Monday, December 10, 2012

here comes the sun

I don't know what's going on.

I am a buffet table of emotions these days.  Reach in and you'll find everything from excitement to dread...pain, apathy, hunger, fulfillment, compassion, bitterness...I could go on.  I'm all over the place. The noise both delights and frustrates me to no end.  I'm alive again, but I'm a fucking jumble, a puzzle right out of the box sitting there on the dining room table in pieces.  I capable of putting the pieces back together, but I don't know if I want to leave it up to me anymore?  I think I'm going to need help this time...you know, to get it right?  Once and for all.  And he lived happily ever after?

Dreams, dreams.  I guess we all have them.  Mine just happen to be foggy visions of sunshine and the sound of the ocean.  I think my 18 year old self really knew what I wanted...only somehow the sound of the world drowned him out over time.  
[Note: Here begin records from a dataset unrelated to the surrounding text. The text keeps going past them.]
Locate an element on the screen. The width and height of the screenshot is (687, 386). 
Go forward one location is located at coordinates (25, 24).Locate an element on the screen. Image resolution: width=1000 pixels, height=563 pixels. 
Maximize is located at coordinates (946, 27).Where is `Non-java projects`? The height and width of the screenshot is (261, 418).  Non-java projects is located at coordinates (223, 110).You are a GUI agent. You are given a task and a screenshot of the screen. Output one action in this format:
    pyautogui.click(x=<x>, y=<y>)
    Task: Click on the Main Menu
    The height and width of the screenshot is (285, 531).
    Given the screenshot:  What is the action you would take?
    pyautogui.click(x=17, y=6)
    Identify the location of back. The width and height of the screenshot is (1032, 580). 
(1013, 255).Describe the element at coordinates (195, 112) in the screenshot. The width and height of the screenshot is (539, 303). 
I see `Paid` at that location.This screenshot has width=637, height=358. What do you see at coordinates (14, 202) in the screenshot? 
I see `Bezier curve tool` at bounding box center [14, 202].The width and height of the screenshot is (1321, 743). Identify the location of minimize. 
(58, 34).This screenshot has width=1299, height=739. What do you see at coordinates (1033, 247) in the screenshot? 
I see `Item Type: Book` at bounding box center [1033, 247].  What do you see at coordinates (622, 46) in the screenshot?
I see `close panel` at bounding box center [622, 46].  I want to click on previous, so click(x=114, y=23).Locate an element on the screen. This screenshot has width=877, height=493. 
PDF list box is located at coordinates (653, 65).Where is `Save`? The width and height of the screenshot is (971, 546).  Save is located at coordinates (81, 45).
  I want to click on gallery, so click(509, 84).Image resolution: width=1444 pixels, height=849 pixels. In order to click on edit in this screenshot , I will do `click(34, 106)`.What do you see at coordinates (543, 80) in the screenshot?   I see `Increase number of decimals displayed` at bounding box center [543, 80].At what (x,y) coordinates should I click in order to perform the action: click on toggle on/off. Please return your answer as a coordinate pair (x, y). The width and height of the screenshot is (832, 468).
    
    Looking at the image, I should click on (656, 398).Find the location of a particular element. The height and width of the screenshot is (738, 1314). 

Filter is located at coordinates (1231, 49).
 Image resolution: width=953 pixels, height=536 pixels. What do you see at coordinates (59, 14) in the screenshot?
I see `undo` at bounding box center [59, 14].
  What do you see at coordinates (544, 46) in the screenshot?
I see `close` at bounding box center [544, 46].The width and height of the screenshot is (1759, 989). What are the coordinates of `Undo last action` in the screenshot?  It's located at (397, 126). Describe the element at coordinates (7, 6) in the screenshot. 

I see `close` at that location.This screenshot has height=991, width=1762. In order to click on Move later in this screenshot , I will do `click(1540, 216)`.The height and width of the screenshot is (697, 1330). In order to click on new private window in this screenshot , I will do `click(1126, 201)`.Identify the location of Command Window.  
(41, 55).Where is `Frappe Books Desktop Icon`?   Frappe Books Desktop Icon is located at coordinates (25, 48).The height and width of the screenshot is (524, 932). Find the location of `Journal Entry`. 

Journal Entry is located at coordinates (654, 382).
Now I don't think about paradise or the ocean...I think about how I can shave off as much debt as quickly as possible, or how I really don't have anything in the fridge. Reality has a sneaky way of making its presence felt...but its constant and unrelenting...and never lets you drift off like you used to, to happier times to come.

1 Comments:

Anonymous Anonymous said...

You are human. If we are sensitive we feel things.

Your blog is a testament to your gift as a writer. Serious writers suffer. Many in obscurity.

The trick is to endure the suffering.

Be kind to yourself, sustain your gift, nourish yourself in all ways.